Don't want humans to be around on Mars when that happens.


10 million is too long a time frame on human scale, given that humanity looks so drastically different even compared to 50k years back, and agriculture is also some 14k years old. If humans manage to survive on mars for 10 million years, they would be advanced enough to be out of it.


Don't fear Phobos.

It's small enough that we'll be able to move it (if we haven't mined it apart by then).


I would think that Venus would have a lot of precious metals: gold, silver, platinum, titanium, etc. As well as rare earth metals.

It would be a great opportunity to one day build a strip mining colony on Venus, and ship those metals to Earth, and build future space colonies.
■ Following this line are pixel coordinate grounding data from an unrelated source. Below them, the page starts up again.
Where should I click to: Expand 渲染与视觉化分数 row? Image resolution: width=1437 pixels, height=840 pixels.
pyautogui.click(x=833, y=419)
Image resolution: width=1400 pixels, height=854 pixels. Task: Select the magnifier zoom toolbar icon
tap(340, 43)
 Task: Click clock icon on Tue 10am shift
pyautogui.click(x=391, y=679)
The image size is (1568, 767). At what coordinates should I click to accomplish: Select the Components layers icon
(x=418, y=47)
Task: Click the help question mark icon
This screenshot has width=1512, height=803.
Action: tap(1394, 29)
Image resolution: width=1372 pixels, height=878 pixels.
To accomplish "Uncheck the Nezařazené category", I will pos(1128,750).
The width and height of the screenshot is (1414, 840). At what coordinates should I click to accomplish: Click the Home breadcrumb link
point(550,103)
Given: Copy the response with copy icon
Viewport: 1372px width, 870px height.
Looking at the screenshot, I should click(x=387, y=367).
But it might be easier to find some random floating asteroids that contain all those valuable metals.

I think the most important ingredient that Venus does have, is gravity, that’s near similar to Earth. This means that humans can live on the ground, and not be subjected to mass and bone deterioration of living on Mars.

But first, we’ll need to solve some engineering problems, like how to cool the place down. Maybe throw up some solar shades, and harvest the sun.


All the minerals on Venus are at the bottom of a gravity well as deep as ours. Moon is a much better short term goal.


Yeah, even the Moon's gravity well is huge compared to metal-rich asteroids. They're the low-hanging fruit of space mining.


True, but the Moon's gravity makes a lot of industrial processes easier to adapt. Also, it's easier to keep a human crew around for repairs.


To the skeptics, read Stapledon’s Last and First Men.